Por Hernán Andrés Kruse.-

Pero consideremos esto: ¿ha habido alguna disciplina, algún conjunto de ideas del pasado, ya se trate del budismo o de un medicamento moderno, capaz de avanzar por sí solo y de conseguir aceptación sin la presencia de «cuadros» decididos de budistas o de médicos? La mención de los médicos señala otro de los requisitos para que un movimiento sea coronado por el éxito: la presencia de profesionales, de personas que dedican todo su tiempo y sus preocupaciones a la causa o la doctrina en cuestión. En los siglos XVII y XVIII, cuando hizo su aparición la medicina moderna como nueva ciencia, surgió un número suficiente de sociedades científicas, integradas en buena parte por aficionados, que hoy llamaríamos «Amigos de la Medicina», que crearon una atmósfera de estímulo y de apoyo a los nuevos conocimientos. A buen seguro, no habría avanzado gran cosa la medicina de no haber habido médicos profesionales, hombres que dedicaron toda su atención y todo su tiempo a la nueva disciplina y consagraron toda su capacidad y sus energías a su fomento y a sus nuevos avances. La medicina seguiría siendo todavía hoy día simple pasatiempo de aficionados de no haberse desarrollado la profesión de médico. Y, sin embargo, y a pesar del espectacular crecimiento de estas ideas y de este movimiento en los últimos años, son pocos los libertarios que reconocen la enorme necesidad del desarrollo de la libertad como una profesión, como el núcleo central para el progreso tanto de los conceptos teóricos como de la situación de la libertad en el mundo real. Toda nueva idea y toda nueva disciplina se inician forzosamente a partir de una o de unas pocas personas y se difunde hacia un núcleo más amplio de conversos y de partidarios. Incluso en su pleamar, y dada la enorme diversidad de intereses y de capacidades de los seres humanos, el movimiento libertario está ineludiblemente vinculado a una minoría de cuadros profesionales.

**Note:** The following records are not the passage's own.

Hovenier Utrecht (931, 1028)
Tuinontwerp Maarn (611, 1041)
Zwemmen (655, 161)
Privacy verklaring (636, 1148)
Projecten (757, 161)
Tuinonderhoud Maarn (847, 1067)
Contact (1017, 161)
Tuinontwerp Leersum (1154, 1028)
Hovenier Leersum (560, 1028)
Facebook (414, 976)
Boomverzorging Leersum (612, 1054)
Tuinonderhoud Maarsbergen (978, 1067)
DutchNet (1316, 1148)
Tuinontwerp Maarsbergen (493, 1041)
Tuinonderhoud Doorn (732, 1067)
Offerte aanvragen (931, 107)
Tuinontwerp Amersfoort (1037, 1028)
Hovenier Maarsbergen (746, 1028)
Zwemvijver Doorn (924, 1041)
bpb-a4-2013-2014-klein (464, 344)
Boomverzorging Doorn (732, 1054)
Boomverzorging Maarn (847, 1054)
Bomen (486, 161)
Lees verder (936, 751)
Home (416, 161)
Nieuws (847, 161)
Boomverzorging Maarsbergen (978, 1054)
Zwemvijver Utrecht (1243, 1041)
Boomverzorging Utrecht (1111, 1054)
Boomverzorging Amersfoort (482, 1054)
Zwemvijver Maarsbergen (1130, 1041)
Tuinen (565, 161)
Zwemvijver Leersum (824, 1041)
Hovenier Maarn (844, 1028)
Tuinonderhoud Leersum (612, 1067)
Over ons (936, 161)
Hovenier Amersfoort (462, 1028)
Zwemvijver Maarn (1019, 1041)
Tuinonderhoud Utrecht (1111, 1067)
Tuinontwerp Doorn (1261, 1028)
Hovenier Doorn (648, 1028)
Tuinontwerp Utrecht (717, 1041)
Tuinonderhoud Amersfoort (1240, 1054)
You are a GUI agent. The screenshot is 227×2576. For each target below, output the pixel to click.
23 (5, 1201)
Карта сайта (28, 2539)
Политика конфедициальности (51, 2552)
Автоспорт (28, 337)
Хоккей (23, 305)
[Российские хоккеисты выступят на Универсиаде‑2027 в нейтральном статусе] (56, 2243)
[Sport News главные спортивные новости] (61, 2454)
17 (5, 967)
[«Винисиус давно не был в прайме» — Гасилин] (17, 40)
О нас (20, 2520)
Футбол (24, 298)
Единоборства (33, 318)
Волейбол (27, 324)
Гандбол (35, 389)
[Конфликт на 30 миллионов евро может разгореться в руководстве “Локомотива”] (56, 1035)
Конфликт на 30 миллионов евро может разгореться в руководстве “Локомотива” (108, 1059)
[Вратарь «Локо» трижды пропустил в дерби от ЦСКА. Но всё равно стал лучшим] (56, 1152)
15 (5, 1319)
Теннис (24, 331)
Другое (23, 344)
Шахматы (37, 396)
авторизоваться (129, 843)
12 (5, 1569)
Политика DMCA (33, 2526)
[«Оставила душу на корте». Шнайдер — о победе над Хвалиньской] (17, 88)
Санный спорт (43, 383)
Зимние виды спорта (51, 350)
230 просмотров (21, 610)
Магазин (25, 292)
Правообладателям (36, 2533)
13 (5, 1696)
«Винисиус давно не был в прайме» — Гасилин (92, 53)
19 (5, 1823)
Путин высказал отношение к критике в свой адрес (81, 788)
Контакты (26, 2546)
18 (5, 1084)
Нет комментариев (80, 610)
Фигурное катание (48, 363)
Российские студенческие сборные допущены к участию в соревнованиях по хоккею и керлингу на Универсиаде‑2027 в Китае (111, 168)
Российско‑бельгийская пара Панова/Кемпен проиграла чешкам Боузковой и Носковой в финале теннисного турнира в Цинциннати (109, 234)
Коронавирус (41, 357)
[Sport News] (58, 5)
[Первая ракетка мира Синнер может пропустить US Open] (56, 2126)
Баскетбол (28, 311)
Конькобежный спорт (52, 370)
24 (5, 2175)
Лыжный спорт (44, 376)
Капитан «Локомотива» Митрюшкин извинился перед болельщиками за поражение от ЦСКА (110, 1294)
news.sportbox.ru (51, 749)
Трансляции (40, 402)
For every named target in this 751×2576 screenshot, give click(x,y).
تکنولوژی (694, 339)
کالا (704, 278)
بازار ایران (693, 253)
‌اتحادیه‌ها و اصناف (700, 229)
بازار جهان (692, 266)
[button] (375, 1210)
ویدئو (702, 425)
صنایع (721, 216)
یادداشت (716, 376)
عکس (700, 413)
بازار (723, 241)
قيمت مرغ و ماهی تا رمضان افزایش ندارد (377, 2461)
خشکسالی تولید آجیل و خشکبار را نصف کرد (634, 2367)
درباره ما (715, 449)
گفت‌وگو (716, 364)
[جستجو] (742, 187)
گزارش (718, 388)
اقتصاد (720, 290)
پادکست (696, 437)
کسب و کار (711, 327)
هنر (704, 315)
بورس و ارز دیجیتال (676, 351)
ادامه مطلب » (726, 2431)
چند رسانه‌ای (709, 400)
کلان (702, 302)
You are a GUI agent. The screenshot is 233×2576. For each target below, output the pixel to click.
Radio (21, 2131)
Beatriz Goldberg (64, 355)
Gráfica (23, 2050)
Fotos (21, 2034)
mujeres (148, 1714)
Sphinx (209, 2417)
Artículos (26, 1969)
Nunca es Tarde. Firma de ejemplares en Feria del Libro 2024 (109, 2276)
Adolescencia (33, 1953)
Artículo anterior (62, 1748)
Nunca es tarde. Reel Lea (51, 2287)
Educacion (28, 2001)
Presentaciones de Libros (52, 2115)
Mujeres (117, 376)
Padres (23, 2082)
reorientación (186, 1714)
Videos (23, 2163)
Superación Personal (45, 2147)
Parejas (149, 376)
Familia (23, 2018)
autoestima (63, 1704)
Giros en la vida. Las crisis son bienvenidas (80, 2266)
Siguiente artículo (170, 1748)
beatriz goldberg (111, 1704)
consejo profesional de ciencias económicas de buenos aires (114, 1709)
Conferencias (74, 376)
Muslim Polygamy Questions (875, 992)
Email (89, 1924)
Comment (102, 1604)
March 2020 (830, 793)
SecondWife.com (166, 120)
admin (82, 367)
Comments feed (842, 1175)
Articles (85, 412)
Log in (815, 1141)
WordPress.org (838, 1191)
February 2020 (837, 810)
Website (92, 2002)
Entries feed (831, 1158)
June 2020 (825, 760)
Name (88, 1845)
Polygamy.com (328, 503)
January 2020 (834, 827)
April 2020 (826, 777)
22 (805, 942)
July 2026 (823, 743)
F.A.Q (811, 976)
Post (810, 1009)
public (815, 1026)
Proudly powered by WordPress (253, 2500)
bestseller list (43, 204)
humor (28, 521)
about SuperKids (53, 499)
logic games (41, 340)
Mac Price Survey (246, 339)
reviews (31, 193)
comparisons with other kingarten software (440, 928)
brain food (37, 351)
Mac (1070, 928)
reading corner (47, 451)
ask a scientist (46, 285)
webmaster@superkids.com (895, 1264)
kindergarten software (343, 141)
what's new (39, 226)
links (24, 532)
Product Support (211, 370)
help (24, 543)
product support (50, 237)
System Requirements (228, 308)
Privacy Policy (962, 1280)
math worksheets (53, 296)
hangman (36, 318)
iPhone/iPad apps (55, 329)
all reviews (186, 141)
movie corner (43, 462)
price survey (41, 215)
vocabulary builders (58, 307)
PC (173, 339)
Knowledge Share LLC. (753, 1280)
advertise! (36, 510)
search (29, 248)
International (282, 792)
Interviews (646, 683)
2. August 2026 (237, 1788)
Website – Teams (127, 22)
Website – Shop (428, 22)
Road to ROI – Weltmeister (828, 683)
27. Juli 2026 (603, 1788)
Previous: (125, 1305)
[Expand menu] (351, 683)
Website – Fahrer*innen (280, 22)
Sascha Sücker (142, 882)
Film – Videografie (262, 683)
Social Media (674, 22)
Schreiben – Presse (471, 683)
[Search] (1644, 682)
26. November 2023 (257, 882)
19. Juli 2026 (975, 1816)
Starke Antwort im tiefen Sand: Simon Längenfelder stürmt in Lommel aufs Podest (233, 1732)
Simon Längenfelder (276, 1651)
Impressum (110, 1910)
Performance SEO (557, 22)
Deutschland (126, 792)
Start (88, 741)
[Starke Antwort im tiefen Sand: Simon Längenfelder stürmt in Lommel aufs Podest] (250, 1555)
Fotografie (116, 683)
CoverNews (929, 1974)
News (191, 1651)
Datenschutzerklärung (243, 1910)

No hay aquí nada de «siniestro» ni de antidemocrático, pues cuando postulamos un grupo de «vanguardia» de libertarios lo entendemos en el mismo sentido en que se habla de una vanguardia de budistas o de médicos. Confiamos en que esta vanguardia conseguirá que una mayoría o una influyente minoría de la población se adhiera (si no se consagra totalmente) a la ideología libertaria. La existencia de una mayoría libertaria entre los revolucionarios norteamericanos y en la Inglaterra del siglo XIX demuestra que no es imposible tal proeza. Mientras tanto, en la senda hacia el objetivo, podemos imaginarnos la adopción del libertarismo a modo de una escalera o pirámide, con varios individuos o grupos de individuos en los diferentes peldaños ascendiendo hacia la altura, desde el colectivismo o el estatalismo hasta la cumbre pura de la libertad. Si los libertarios no consiguen «despertar la conciencia del pueblo» para que alcance el escalón más alto de esta libertad pura, pueden al menos proponerse la meta, menor pero no menos importante, de ayudar a unos cuantos a subir algunos peldaños más. Con este propósito, pueden descubrir que es provechoso formar coaliciones con no libertarios para unas concretas y determinadas actividades ad hoc. Por tanto, un libertario puede, de acuerdo con sus prioridades y con su situación social, dedicarse a estas actividades de «frente común» con los conservadores para modificar los impuestos, o con los libertarios civiles para rechazar el servicio militar obligatorio o la legalización de la pornografía o de los discursos «subversivos». Al comprometerse en estos frentes unidos a favor de unos temas concretos, pueden conseguir un doble propósito: a) multiplicar considerablemente su propia capacidad de influencia para trabajar en beneficio de un objetivo libertario específico, dado que logran movilizar a muchos no libertarios para cooperar a tal fin; y b) «despertar la conciencia» de sus colegas de coalición para mostrarles que el libertarismo es un sistema interconectado completo y que la consecución plena de su objetivo particular requiere la adopción del esquema libertario total.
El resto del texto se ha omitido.